Defendant appeals from his conviction of two murders in the second degree and the resulting 30 year sentences to be served concurrently. Defendant limits his attack to the instructions.
The evidence indicated and the defendant admitted on the stand that he killed his mother and stepfather with a baseball bat during the course of an argument. There was no evidence to support either justifiable or excusable homicide.
The verdict-directing instructions, six in number, were all MAI-CR. Two instructions (one for each victim) were given for first degree murder, for second degree murder, and for manslaughter.
Defendant’s attack is upon each set of instructions as failing to properly instruct the jury on each of the three grades of homicide. We need not consider defendant’s attack on the first degree murder instruction since he was convicted of second degree murder and may not in that posture attack the instruction on the higher degree crime. State v. Aubuchon, 394 S.W.2d 327 (Mo.1965) [11]; State v. Adams, 497 S.W.2d 147 (Mo.1973) [6]. Further, the Supreme Court has expressly approved MAI-CR 6.02, the first degree murder instruction, in State v. Marston, 479 S.W.2d 481 (Mo.1972).

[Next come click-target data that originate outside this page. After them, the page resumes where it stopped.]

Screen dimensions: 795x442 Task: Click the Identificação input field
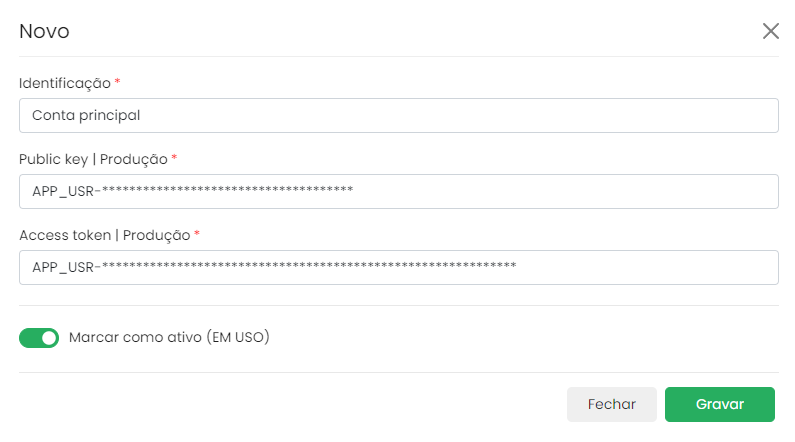pyautogui.click(x=398, y=115)
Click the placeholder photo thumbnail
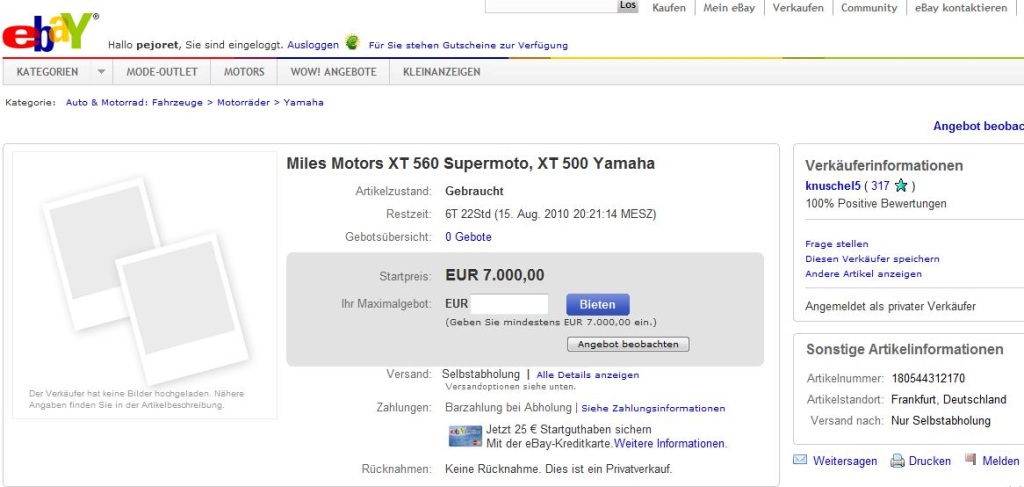This screenshot has width=1024, height=487. tap(145, 280)
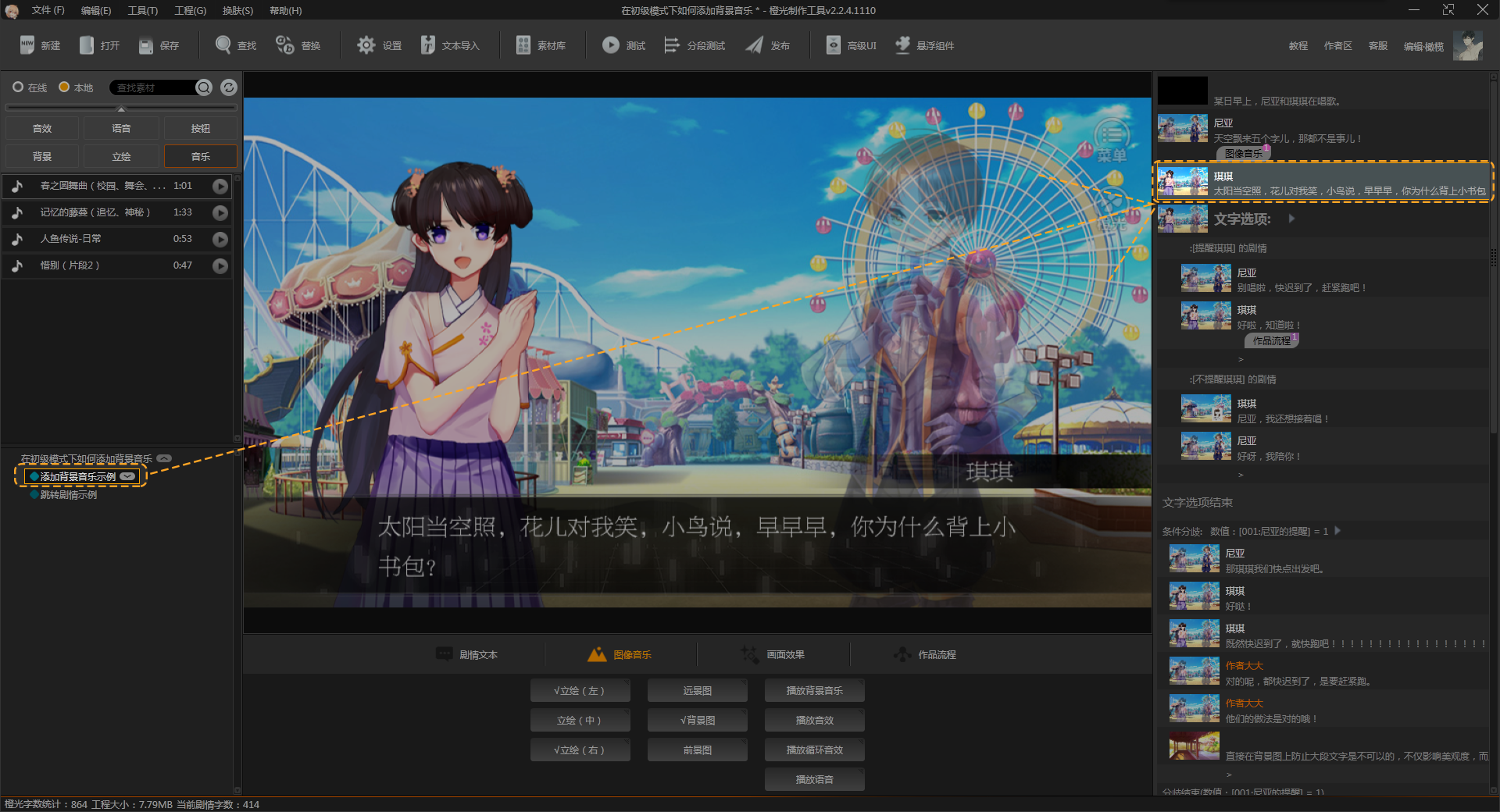Refresh the asset list with the refresh icon
The image size is (1500, 812).
[x=228, y=87]
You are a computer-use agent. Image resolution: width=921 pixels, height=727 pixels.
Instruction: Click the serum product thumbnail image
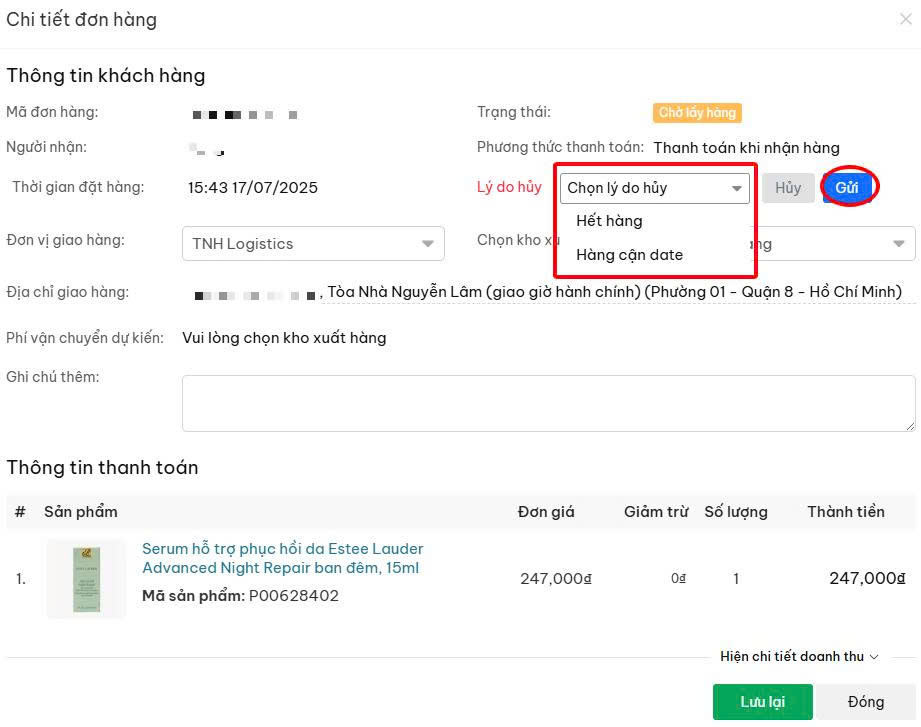[86, 579]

The Supreme Court has also approved MAI-CR 6.06, the second degree murder instruction, against the same attack leveled here — that it fails to require a find*485ing by the jury of premeditation and malice. State v. Jackson, 496 S.W.2d 1 (Mo.banc 1973) [1]; State v. Graham, 527 S.W.2d 722 (Mo.App.1975) [4].
Defendant’s attack on MAI-CR 6.08, the manslaughter instruction, is that it failed to require a finding that the killing was intentional. MAI-CR 6.08 has been upheld against this attack by this Court in State v. Blockton, 526 S.W.2d 915 (Mo.App. 1975) [8,9]. Additionally, the second degree murder instruction, upon which the jury convicted defendant, clearly required a finding the killings were intentional. This fact question was decided by the jury against defendant and there could be no prejudice to defendant if his attack on 6.08 were meritorious.
Judgment Affirmed.
McMillian, p. j., and stewart, j., concur.